James Cameron feared that Avatar 2 might have taken too long to complete.
Director of Titanic and Terminator 2 talks about the lengthy time between his 2009 success and its sequel, The Way of Water.
You have to assume the studio behind a movie would want to cash in right away when it earns almost $3 billion at the global box office. Release a sequel as soon as possible. When the iron is hot, strike. James Cameron, the creator of Avatar, is not that kind of person. He doesn’t move too quickly. Even so, he acknowledges that the 13-year gap between 2009’s blockbuster and its sequel Avatar: The Way of Water in December did cause him a small amount of concern.
In our fast-paced, modern society, with Avatar 2 arriving 12 years later, I was a little worried that I had stretched the cord too long, Cameron told the New York Times. Right up until the teaser trailer was released and we received 148 million views in 24 hours. There is the principle of “Wow, we haven’t seen that in a while, but I remember how great that was back then,” which states, “There is the rare seen but wondered about principle. Cameron went on. Does that work to our advantage? I’m not sure. I suppose we will find out.
Long gaps between sequels are nothing new to Cameron. In the same interview, he notes that Aliens was created seven years after the original movie and is regarded as one of the best sequels ever. Seven years after the first film, he also produced Terminator 2: Judgment Day, which not only is regarded as one of the best sequels ever but also significantly outperformed the first film in terms of box office success. Therefore, even though he was initially concerned about Avatar 2, he did have some evidence that waiting and doing it right may work. In his opinion, a [Avatar] sequel that was released two years later would have failed because viewers couldn’t connect with the actors or the story’s direction.

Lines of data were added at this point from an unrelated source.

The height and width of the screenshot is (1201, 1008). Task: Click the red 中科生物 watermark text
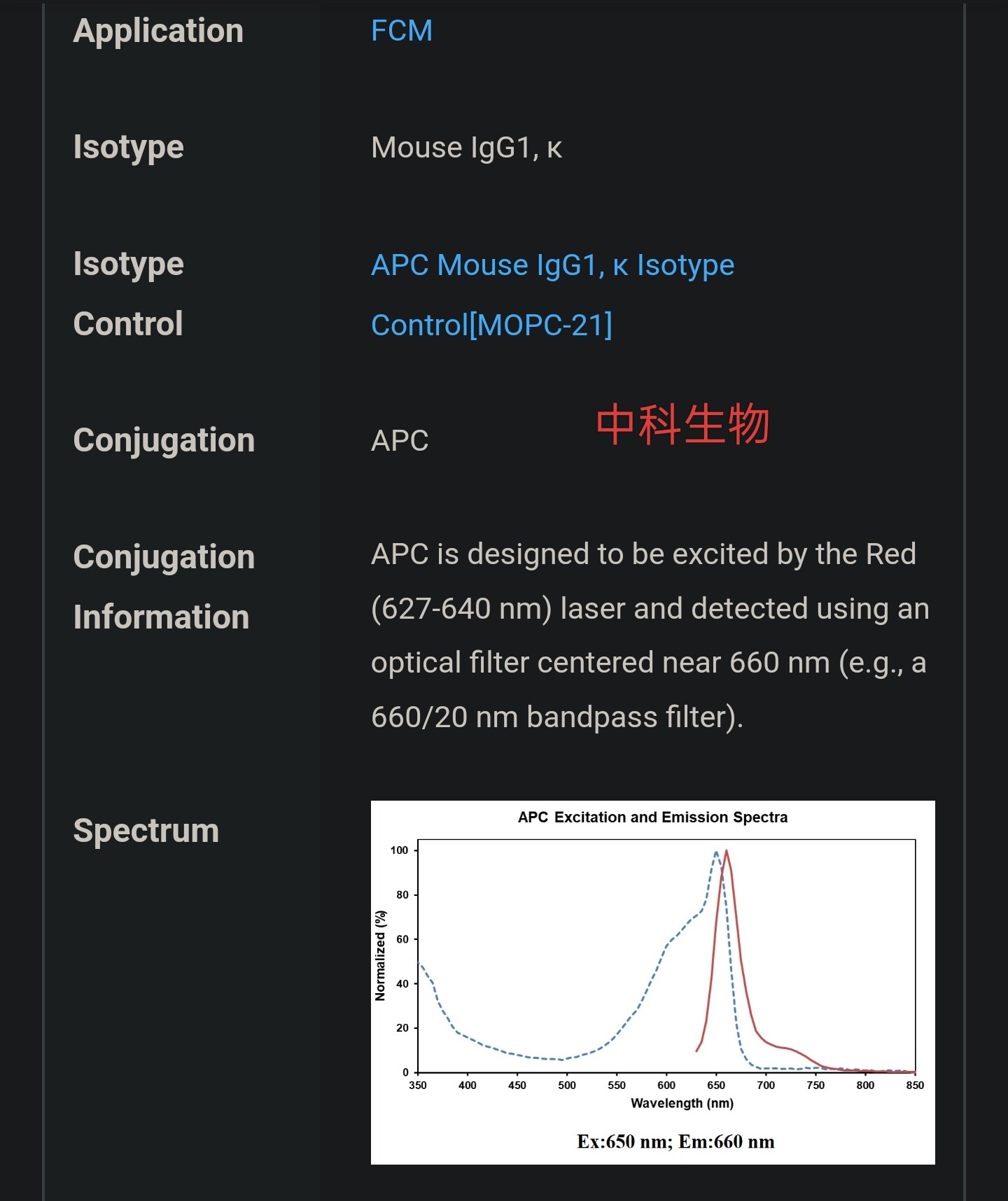point(682,424)
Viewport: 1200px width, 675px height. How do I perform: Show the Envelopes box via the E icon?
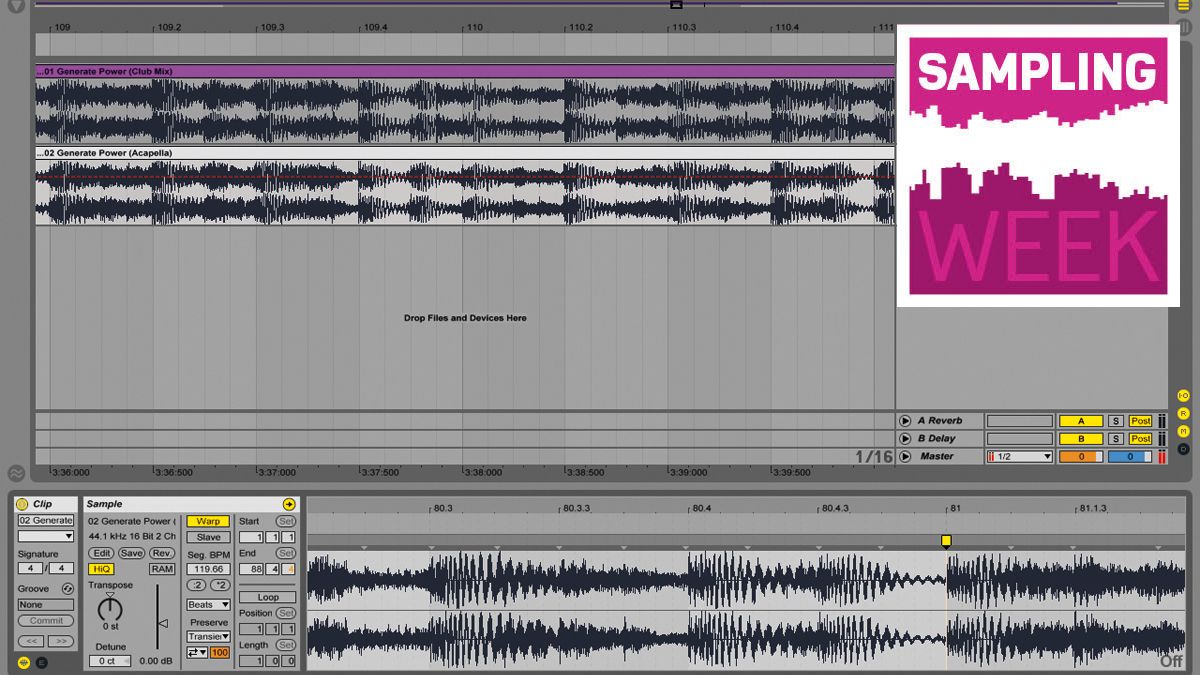[43, 664]
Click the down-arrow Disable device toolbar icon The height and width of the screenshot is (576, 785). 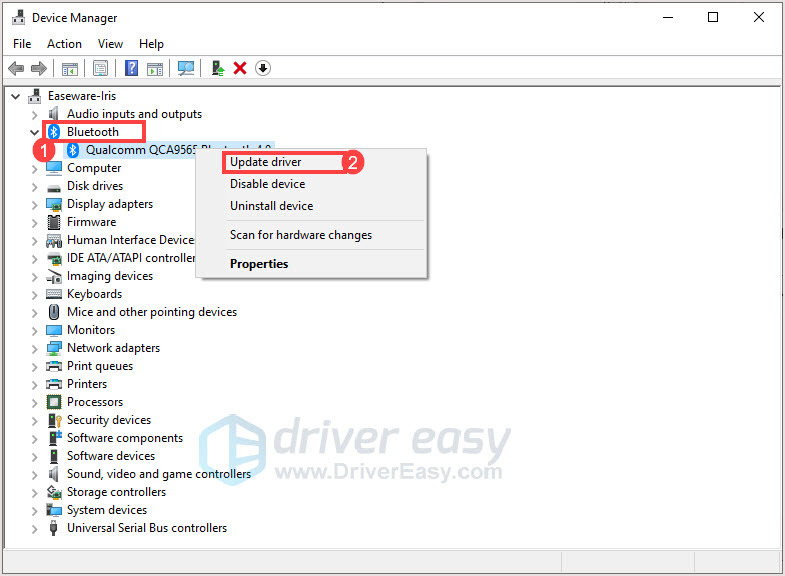coord(263,68)
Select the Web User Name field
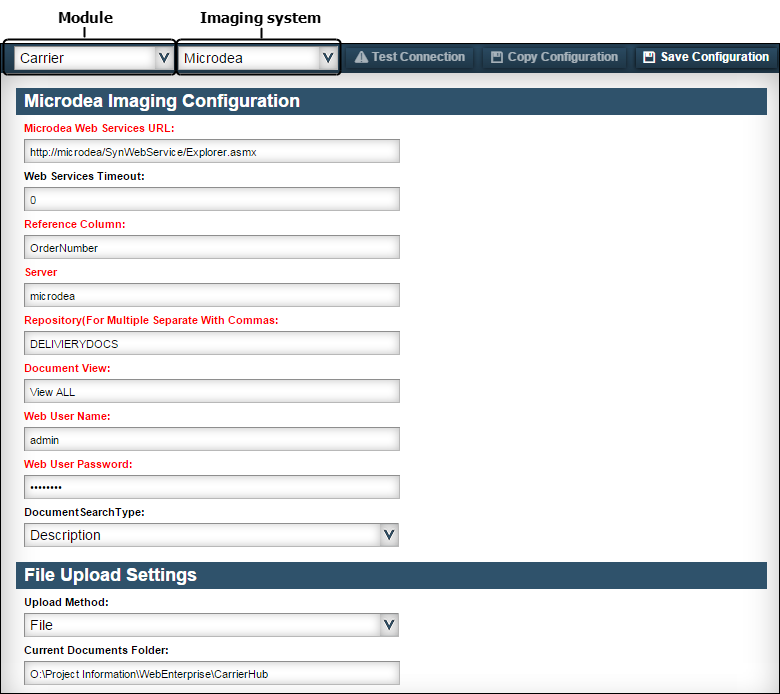 point(211,439)
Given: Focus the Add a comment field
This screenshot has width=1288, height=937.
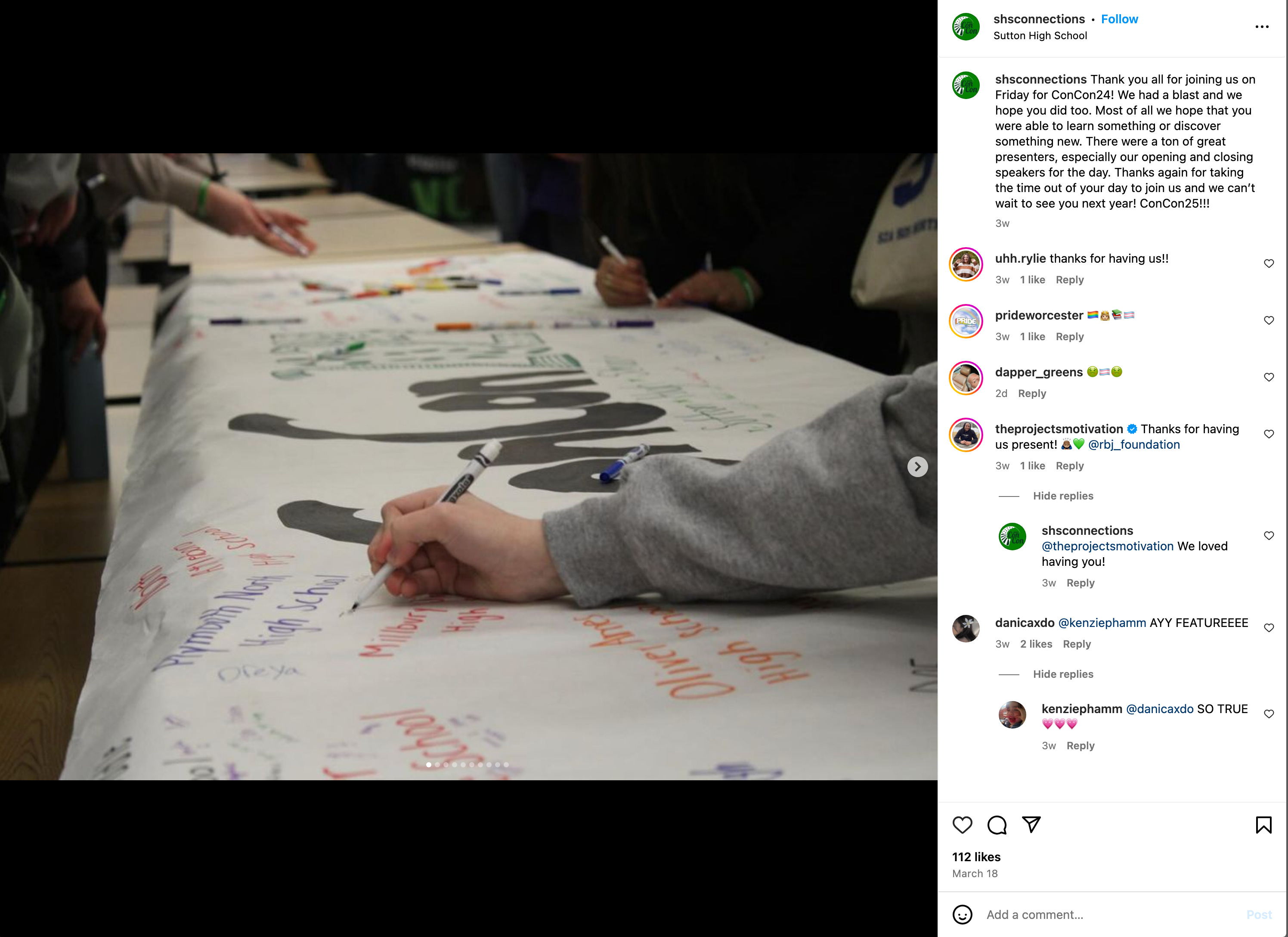Looking at the screenshot, I should tap(1107, 914).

Cameron, though, hasn’t produced a flat-out “bomb” in 40 years. His record is essentially unrivalled. We must thus assume that after more than a decade of effort on this film, his care and confidence are at an all-time high. The cultural influence of Avatar, which pales in comparison to the other major blockbusters of its era, is one area he was unable to address during that period. Despite almost $3 billion in revenue, there aren’t many items on the stores, quotes in everyday language, or even many incredibly bold cosplayers. It will be incredibly fascinating to see whether the movie is a success—and if so, how successful—and whether the wait will win over a new generation of viewers. Then there is the follow-up, however all the other Avatar sequels will be released far more quickly than this one. Avatar 3 will be released in December 2024, while parts 4 and 5 will follow two years later. Could that wait have been too short? The future? James Cameron, maybe.
This weekend, the first Avatar movie is returning to theatres for those who need a refresher. On December 16, Avatar: The Way of Water debuts.